**What to work on**
Find the lines below in which the string "computer" occurs. Copy each one.

=== Provided entries ===

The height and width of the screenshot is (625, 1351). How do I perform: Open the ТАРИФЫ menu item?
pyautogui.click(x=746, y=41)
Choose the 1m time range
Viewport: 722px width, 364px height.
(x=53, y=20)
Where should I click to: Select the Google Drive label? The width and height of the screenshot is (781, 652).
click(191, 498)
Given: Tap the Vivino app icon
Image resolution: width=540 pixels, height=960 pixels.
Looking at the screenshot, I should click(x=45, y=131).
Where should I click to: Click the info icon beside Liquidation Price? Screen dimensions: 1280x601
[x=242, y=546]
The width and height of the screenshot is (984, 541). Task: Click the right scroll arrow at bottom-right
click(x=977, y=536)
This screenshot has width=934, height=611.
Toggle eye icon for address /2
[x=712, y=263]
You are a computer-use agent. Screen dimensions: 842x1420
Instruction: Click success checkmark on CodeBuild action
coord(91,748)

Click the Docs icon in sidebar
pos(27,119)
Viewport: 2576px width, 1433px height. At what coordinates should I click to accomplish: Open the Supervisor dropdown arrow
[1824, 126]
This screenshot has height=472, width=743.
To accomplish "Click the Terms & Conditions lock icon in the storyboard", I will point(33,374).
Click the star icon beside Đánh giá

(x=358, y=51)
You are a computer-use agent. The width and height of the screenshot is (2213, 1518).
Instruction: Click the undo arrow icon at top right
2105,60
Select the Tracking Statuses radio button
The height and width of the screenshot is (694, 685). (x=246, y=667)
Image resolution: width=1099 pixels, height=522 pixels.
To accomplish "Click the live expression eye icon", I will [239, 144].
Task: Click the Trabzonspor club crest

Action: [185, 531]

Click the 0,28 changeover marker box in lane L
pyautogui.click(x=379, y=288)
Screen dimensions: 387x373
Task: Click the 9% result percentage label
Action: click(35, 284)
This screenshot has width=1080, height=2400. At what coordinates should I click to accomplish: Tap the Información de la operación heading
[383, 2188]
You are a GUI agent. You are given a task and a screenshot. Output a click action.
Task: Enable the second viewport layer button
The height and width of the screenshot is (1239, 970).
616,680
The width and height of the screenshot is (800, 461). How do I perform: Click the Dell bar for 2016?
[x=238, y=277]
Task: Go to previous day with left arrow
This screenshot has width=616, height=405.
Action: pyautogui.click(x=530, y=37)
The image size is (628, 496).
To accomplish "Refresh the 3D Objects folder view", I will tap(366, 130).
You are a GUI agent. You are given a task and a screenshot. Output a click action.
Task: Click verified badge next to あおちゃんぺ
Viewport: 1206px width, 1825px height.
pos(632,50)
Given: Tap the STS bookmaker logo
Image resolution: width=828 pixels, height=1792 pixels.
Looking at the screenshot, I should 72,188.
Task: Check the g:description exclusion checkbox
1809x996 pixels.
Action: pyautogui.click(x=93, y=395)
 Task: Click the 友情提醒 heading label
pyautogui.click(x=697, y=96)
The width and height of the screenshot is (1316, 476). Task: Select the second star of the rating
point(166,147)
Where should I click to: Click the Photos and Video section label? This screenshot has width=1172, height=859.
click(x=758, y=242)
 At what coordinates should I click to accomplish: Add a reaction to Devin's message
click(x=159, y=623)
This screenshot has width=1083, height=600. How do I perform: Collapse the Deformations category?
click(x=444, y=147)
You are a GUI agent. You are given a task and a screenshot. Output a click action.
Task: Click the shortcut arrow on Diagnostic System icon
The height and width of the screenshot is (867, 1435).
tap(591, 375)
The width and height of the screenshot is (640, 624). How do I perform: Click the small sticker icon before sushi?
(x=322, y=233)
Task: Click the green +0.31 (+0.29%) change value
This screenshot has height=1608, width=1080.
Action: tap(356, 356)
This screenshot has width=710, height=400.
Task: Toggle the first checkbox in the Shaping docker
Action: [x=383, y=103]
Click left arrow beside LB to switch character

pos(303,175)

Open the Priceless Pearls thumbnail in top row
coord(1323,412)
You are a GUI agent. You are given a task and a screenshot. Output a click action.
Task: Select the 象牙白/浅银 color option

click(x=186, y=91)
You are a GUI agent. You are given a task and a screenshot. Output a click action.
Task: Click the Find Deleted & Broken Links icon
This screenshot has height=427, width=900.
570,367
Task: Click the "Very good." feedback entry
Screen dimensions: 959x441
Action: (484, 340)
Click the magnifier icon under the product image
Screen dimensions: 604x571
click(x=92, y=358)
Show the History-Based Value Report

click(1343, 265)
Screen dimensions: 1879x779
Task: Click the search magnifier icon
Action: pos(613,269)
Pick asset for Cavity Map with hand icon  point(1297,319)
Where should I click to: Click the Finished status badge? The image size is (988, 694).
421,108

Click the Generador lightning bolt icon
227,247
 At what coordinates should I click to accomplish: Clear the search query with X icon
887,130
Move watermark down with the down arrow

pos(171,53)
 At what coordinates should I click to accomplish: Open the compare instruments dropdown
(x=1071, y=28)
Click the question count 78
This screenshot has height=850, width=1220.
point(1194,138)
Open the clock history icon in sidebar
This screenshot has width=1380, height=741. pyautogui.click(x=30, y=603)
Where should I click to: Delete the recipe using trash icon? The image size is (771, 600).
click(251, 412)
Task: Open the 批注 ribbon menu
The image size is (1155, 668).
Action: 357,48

===

**Written solution**
You are a computer-use agent. Screen dimensions: 842x1420
You are a computer-use agent. The width and height of the screenshot is (2213, 1518).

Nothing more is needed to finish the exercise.